Several recent inquiries (for example, here and here) investigate aspects of judicial decision making, including empirical studies of influence, reputation and productivity.

Posner picture.jpgA decade ago, I wrote an article inquiring into the comparative contributions to Contract law of Judges Cardozo and Posner. This was inspired by the former’s dominance of Contracts casebooks and the latter’s ascendency. Ranking judges by the frequency with which their opinions were reproduced in Contracts casebooks, Cardozo was firmly number one, followed by Traynor, with Posner a close third, beating out Hand, Holmes, Swan, Peters and other luminaries.
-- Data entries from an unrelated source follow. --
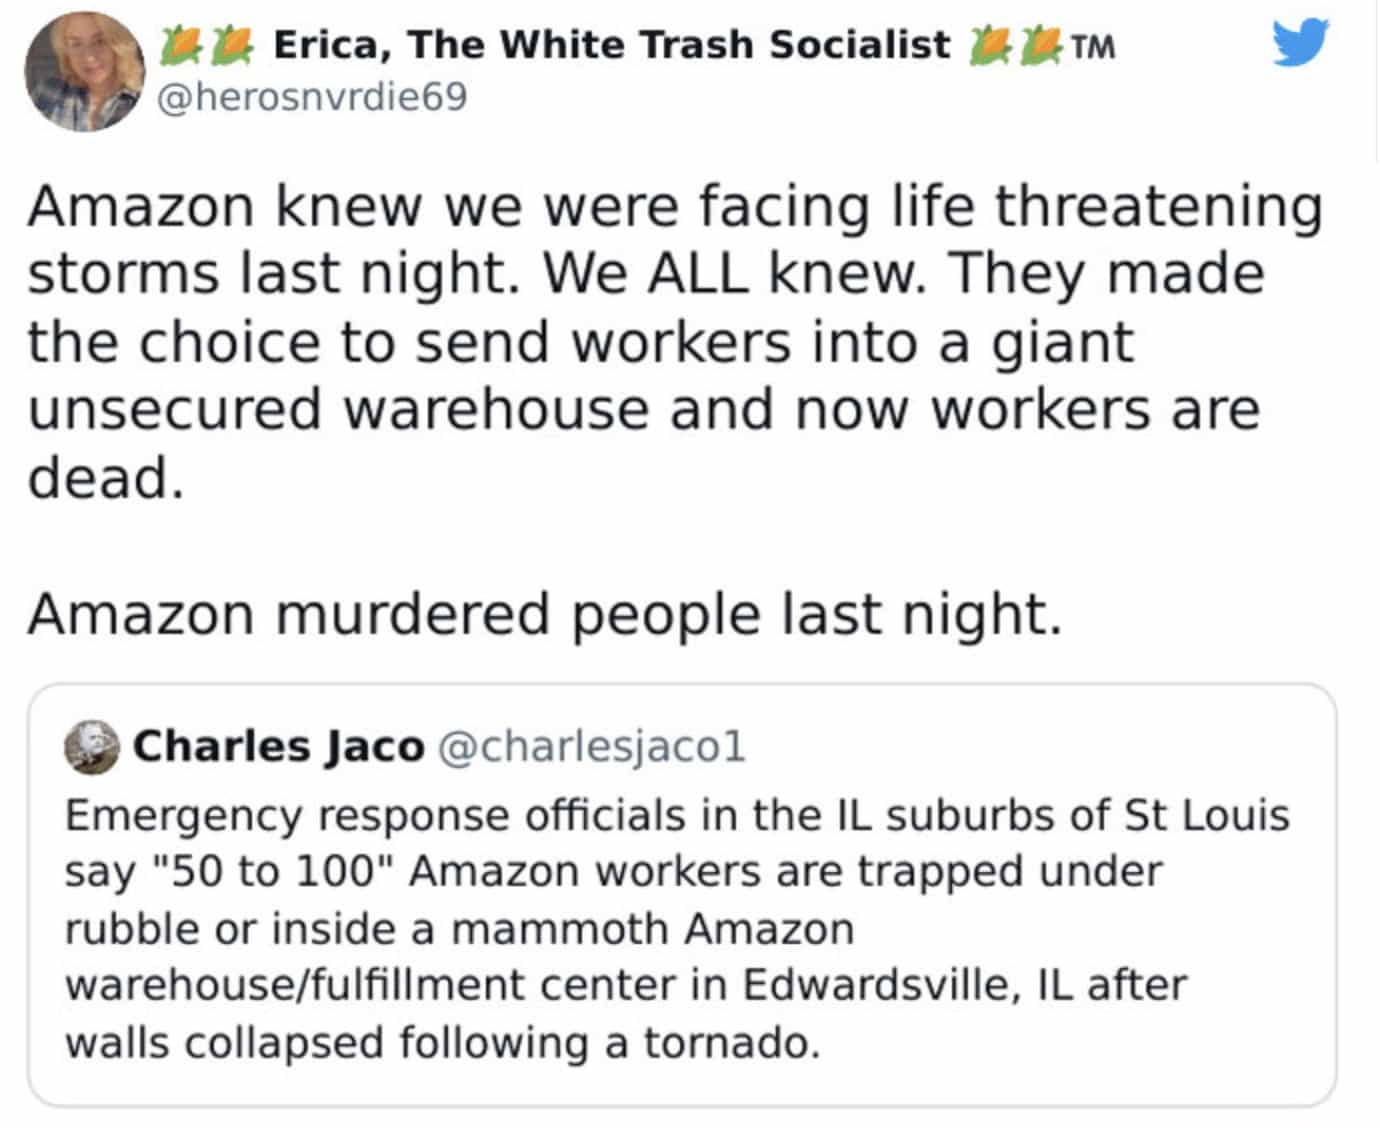Open Erica's profile picture
Image resolution: width=1380 pixels, height=1128 pixels.
pyautogui.click(x=84, y=72)
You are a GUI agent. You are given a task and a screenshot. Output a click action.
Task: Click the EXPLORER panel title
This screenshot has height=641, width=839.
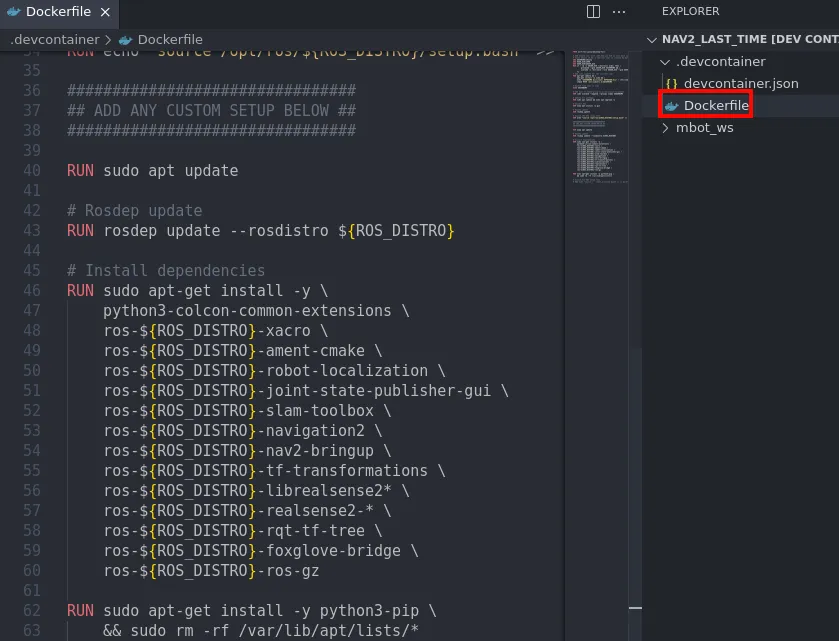pyautogui.click(x=690, y=11)
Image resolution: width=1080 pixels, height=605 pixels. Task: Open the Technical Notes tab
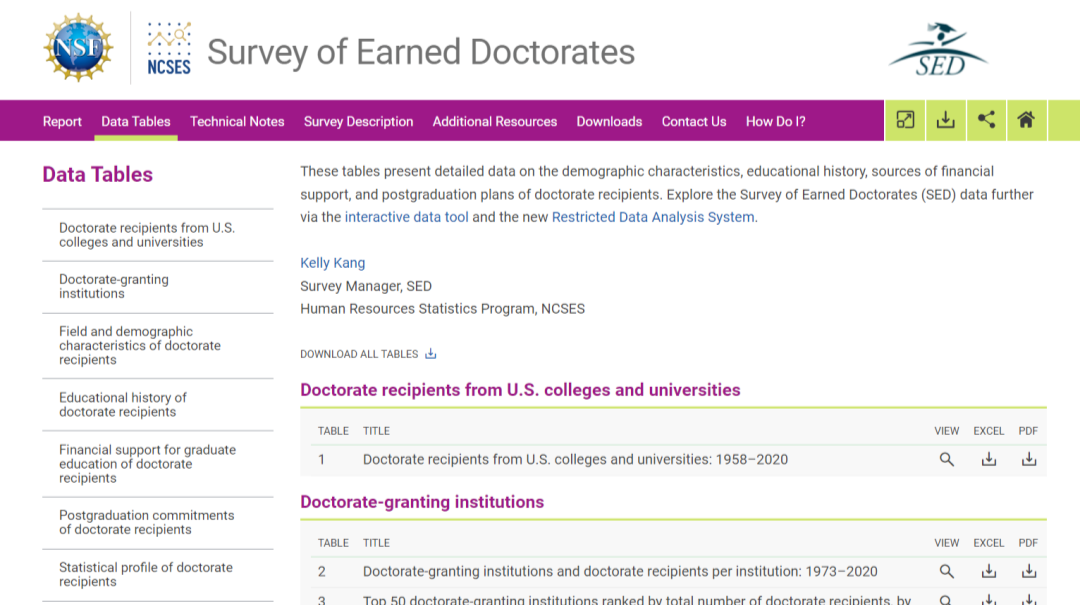tap(237, 122)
This affirmed Judge Posner’s enormous influence. It also suggested a small bit of formal evidence of a shift from legal analysis characterized by thickly textured doctrinalism to one consciously focused on instrumental and pragmatic method (although Cardozo showed hints of a proto-pragmatist). Notably, Cardozo’s and Posner’s reproduction frequency shared a couple of similarities. Each had an aggregate of 13 opinions reproduced in the casebooks and 6 of each of these had appeared in just 1 casebook apiece. On the other hand, Cardozo had 2 opinions that were clearly canonical, being reproduced in nearly every casebook, while Posner’s most frequently reproduced opinion appeared in only 2/3 of the books.

This summer, I’m beginning a like inquiry on comparative judicial contributions to Torts. Some similarities and some differences from the Contracts study appear in the preliminary data (being ably developed by my research assistants, Matt Albanese, Dana Parsons and Paul Stepnowsky).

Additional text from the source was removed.